3.2.6   Supplies: Materials, Goods and Services

The creation of wealth depends upon the availability of raw materials and essential supplies of goods and services: a supply chain

Individual people need supplies – materials, goods and services – to survive and most businesses need supplies as an input to wealth creation.  The possession of supplies is therefore a form of power, over individuals or companies who wish to buy them.

Not all supplies are purchased.  Minerals can be extracted from the ground and crops can be grown on suitable land, and these products can be used as raw materials in the manufacture of other goods and services.  From a national perspective, a country's Gross Domestic Product (GDP) is directly increased by the raw materials it is able to provide for itself. 

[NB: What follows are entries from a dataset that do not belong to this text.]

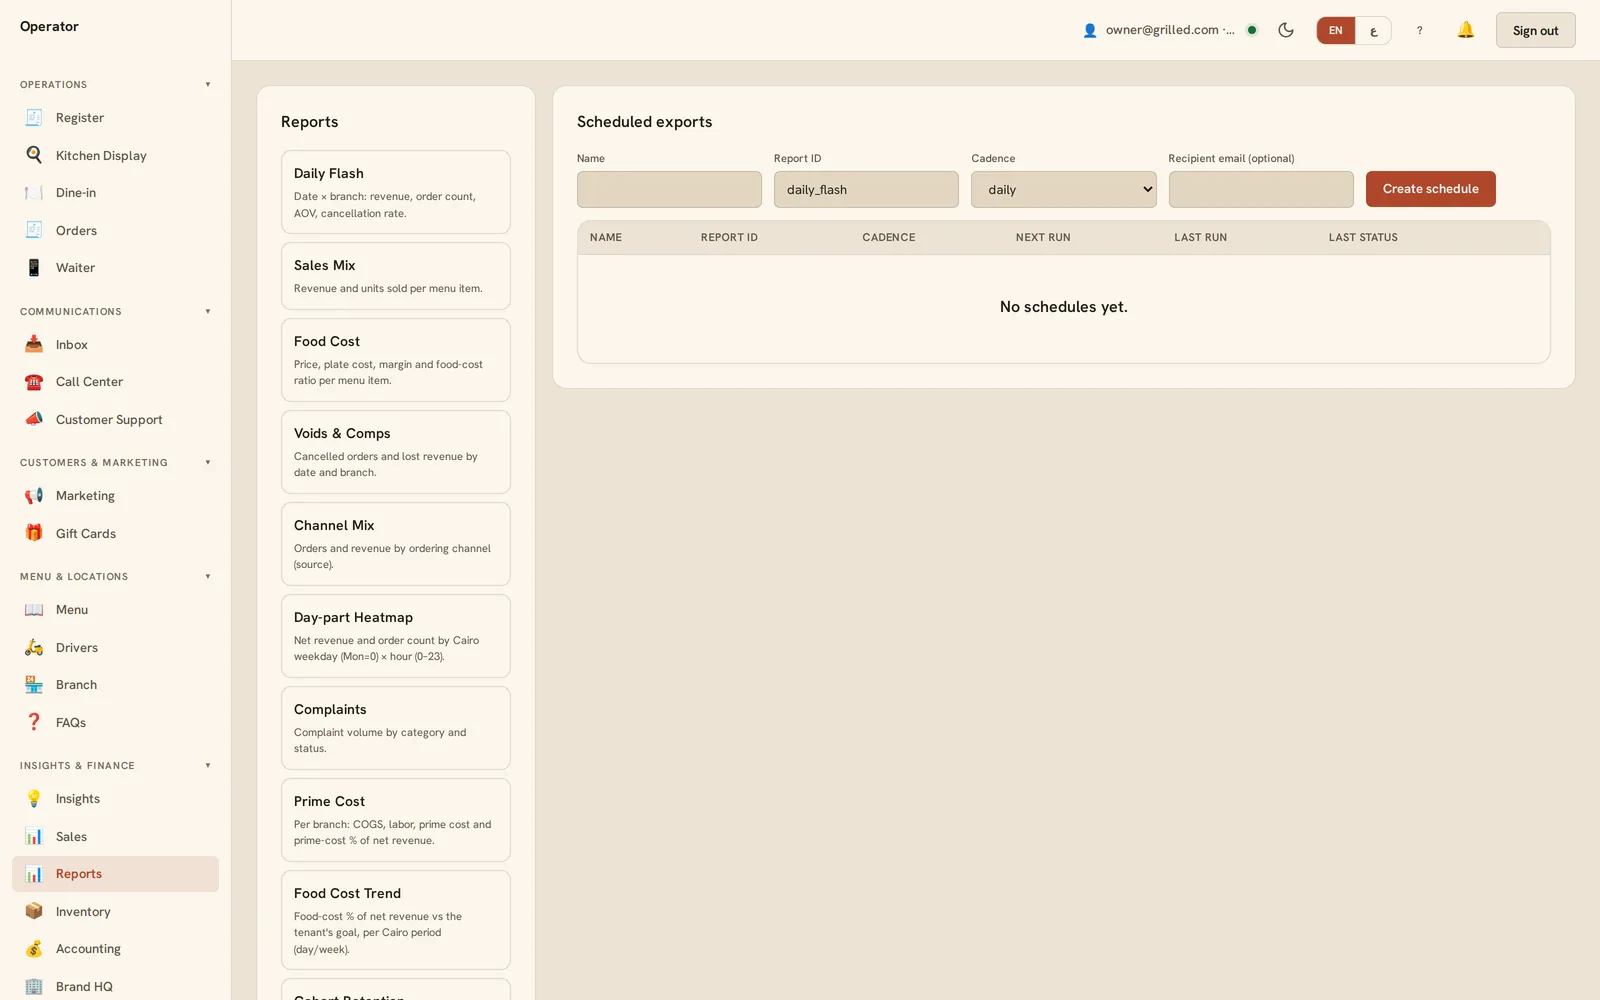
Task: Open Kitchen Display icon in sidebar
Action: point(34,155)
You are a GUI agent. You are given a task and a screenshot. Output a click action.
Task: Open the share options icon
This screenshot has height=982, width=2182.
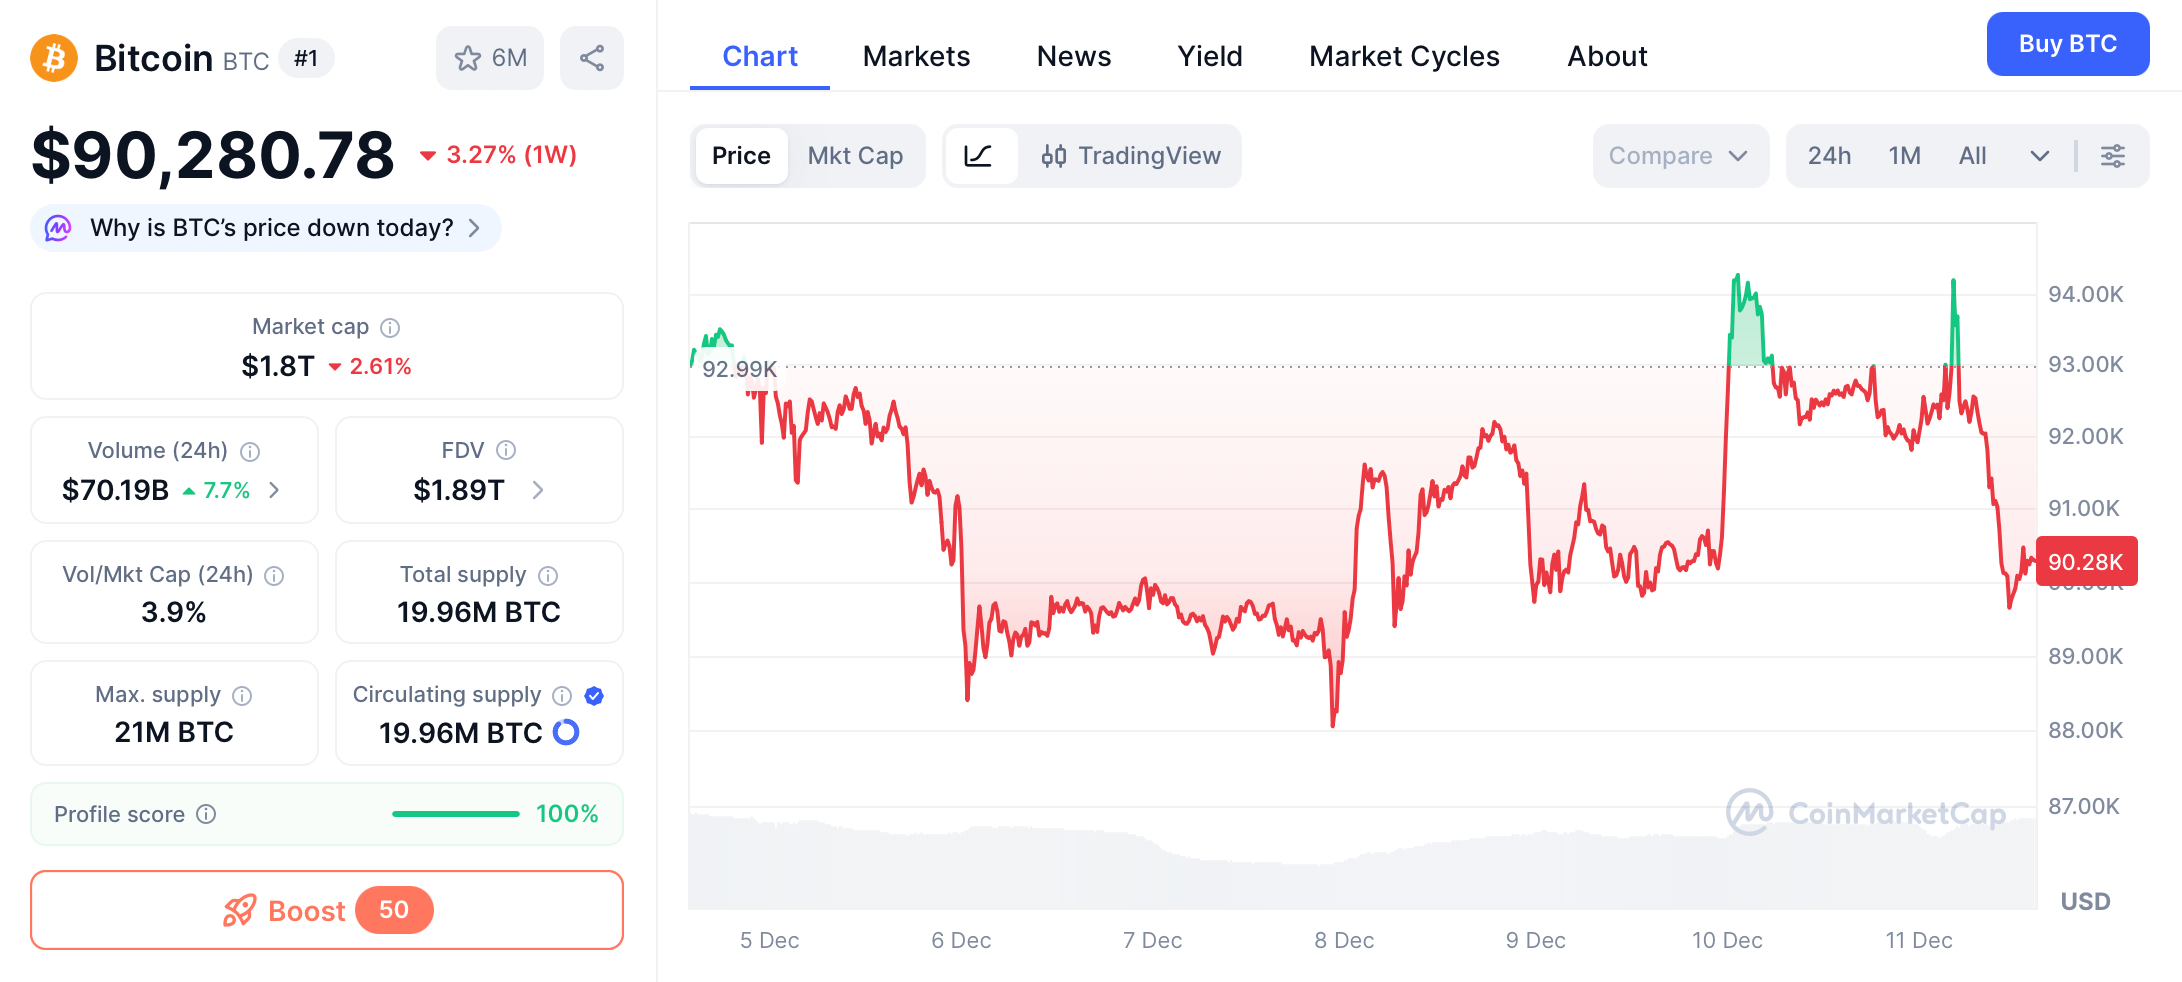(x=591, y=58)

Individuals spend money as consumers, as discussed earlier (3.2.2).  They can buy more, and better quality, if what they want is easily available and if they have sufficient money to purchase them.  From this perspective, access to supplies is a key component of people’s economic well-being.

The prices of supplies of goods and services clearly affect a business’s competitiveness.  As discussed later, the operation of supply and demand (3.3.2) determines where the supplies come from and their price: if they are scarce, their price is higher.

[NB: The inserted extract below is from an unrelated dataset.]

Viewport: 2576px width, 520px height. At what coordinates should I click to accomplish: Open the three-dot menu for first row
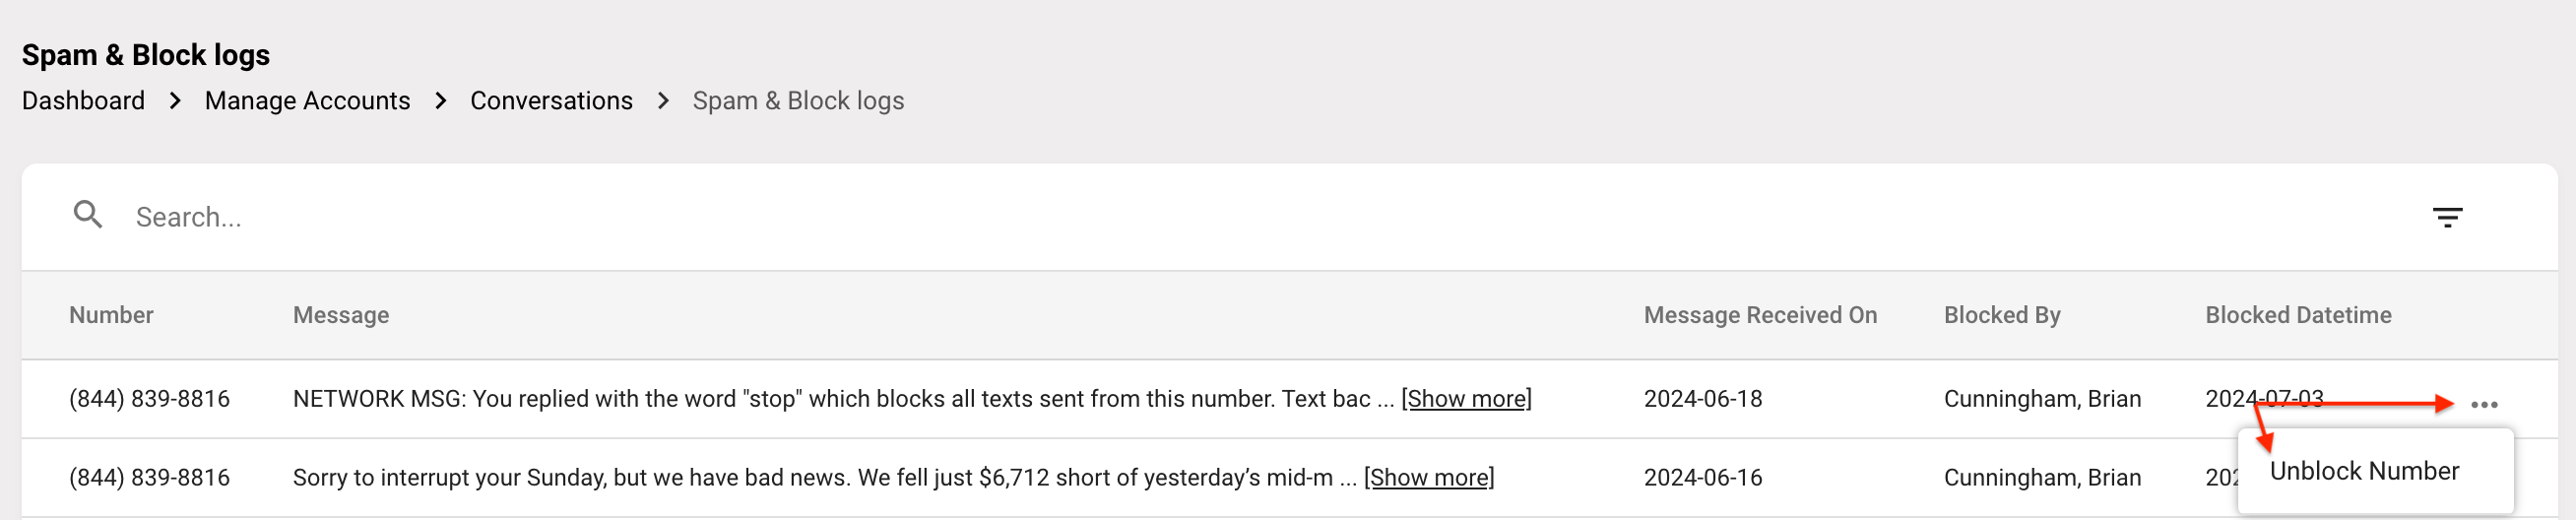click(x=2484, y=405)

From a global perspective, the availability of raw materials puts a theoretical limit upon the total amount of wealth that can be created – though this limit is changing:

·      Supplies of oil, for example, must be finite and many people foresee problems – but this is over-simplistic.  Professor Donald Boudreaux, in a blog post ‘Substances, Resources, and the Future’, pointed out that there is considerable elasticity of supply as less accessible resources are tapped and substitutes are found.  Failing that, the laws of supply and demand will cause consumption to fall. 

·      The use of renewable sources of energy – the sun, wind, waves and tides – will diminish the world's need to burn fossil fuels. 

·      Recycling is becoming more sophisticated.  Flash-heating efficiently recycles precious metals from e-waste, for example.

·      There is still a substantial opportunity to improve the productivity of land, to feed people – as described in The Economist article, The 9 billion-people question: in 2011, a field could produce 10 tonnes of wheat per hectare if best practice was used – but only 1 tonne per hectare with typical African farming practices and 4 or 5 tonnes a hectare with ‘Green Revolution’ farming practices in India and Argentina.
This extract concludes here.